Filming took eleven weeks, of which four took place in France and seven in America. Ivory wanted to use a French director to film the section set in America: "The family feels displaced in their new, less glamorous suburban surroundings, and Ivory wanted the audience to see this world through the eyes of someone who was "fresh and not jaded by having lived there and seen it a million times."" Cinematographer Fabre has spoken about the simple, almost all one-camera, approach he took to the film, and the decision to film faster and less deliberately than some other Merchant Ivory films. There were difficulties with the location in Paris, "solved to some degree -- especially during nighttime party scenes often filmed during the day -- by simply avoiding the windows, a strategy which lends a close intimate feel that happens to be entirely appropriate to the story".

==Reception==
The film garnered a favorable critical reaction, holding a fresh rating of 80% on Rotten Tomatoes based on 25 reviews. Metacritic gave the film an average score of 66/100, indicating "generally favorable" reviews.
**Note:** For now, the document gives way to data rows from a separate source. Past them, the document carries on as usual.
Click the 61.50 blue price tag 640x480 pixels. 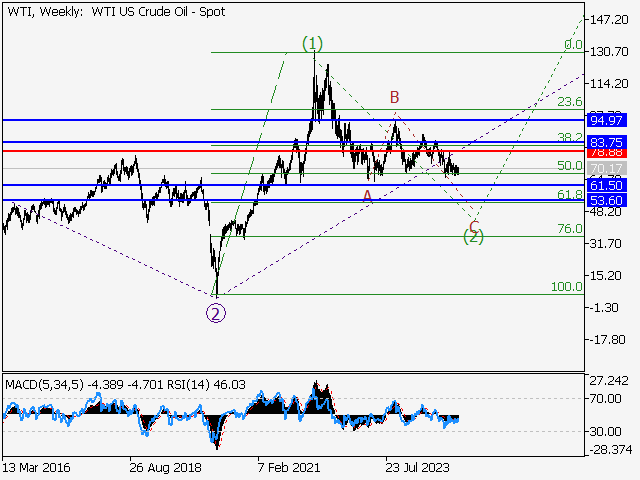coord(607,186)
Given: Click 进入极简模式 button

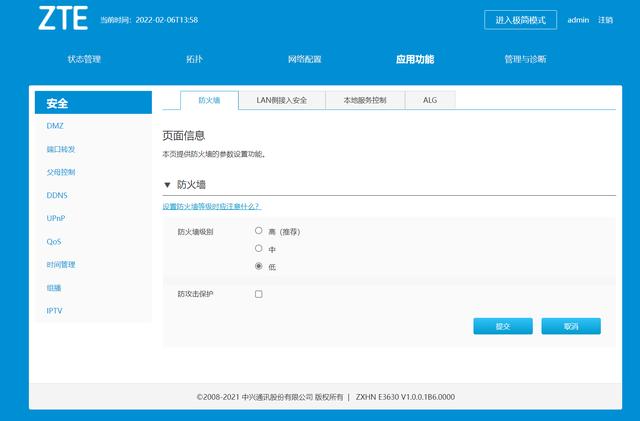Looking at the screenshot, I should pos(521,20).
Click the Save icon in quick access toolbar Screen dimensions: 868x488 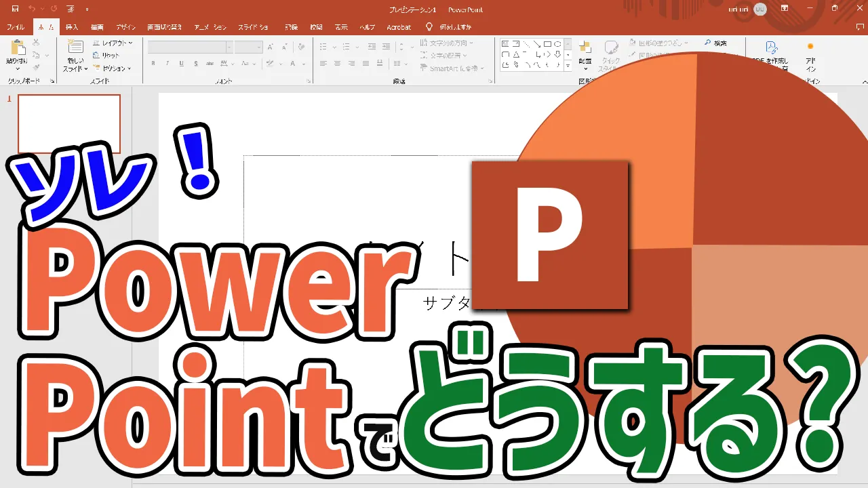15,9

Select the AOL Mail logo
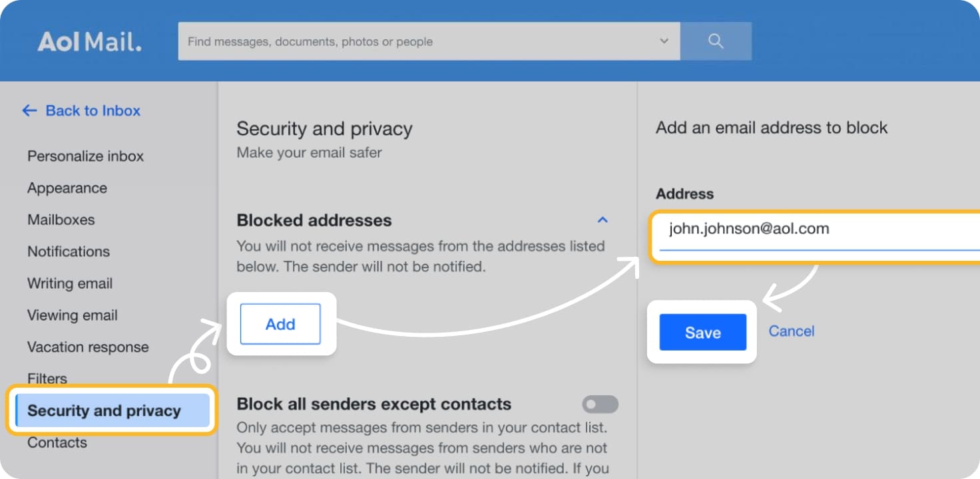pos(89,40)
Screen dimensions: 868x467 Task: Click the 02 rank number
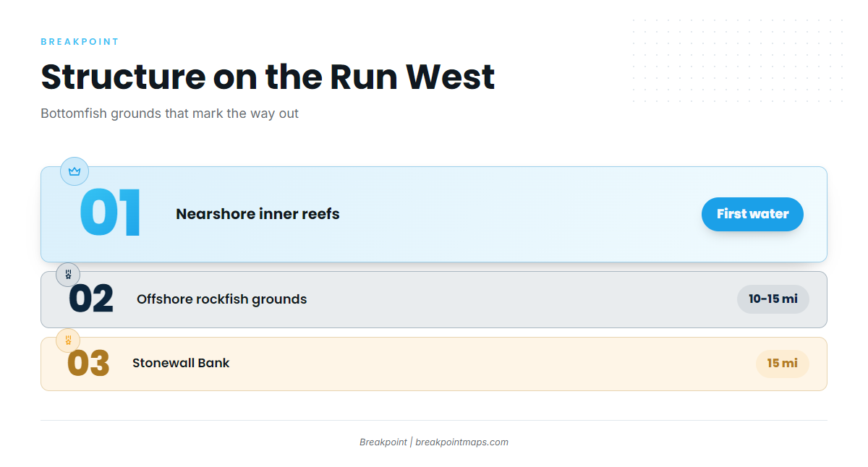[91, 299]
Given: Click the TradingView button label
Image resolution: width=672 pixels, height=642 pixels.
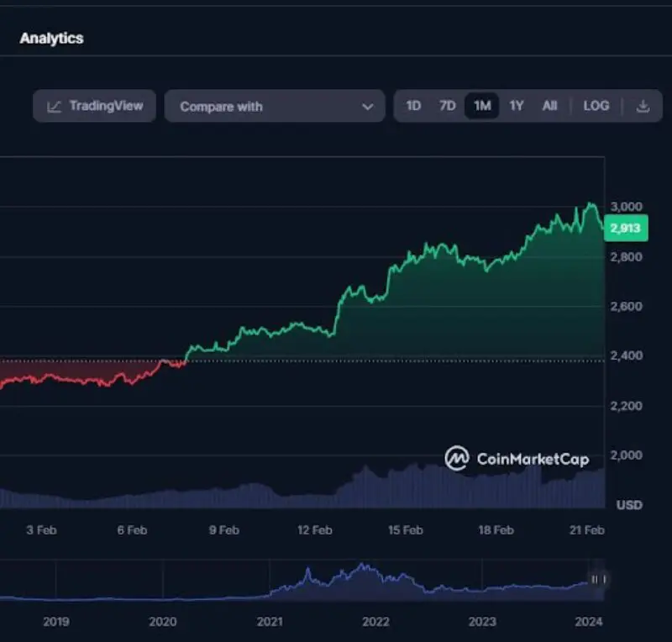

Roger Ebert of the Chicago Sun-Times rated the film three and half stars out of a possible four, commenting: "The film's appeal is in the details. It re-creates a childhood of wonderfully strange friends, eccentric visitors, a Paris that was more home for the children than for the parents and a homecoming that was fraught for them all".

Online film critic James Berardinelli gave the film a favorable review: "Not only was I touched by the characters and engrossed by their story during the 120 minutes they were on screen, but I could have easily spent another hour or two with them".

In the words of Jonathan Rosenbaum, writing for the Chicago Reader: "The three parts add up to a rather lumpy narrative, and the characters are perceived through a kind of affectionate recollection that tends to idealize them, but they're so beautifully realized that they linger like cherished friends".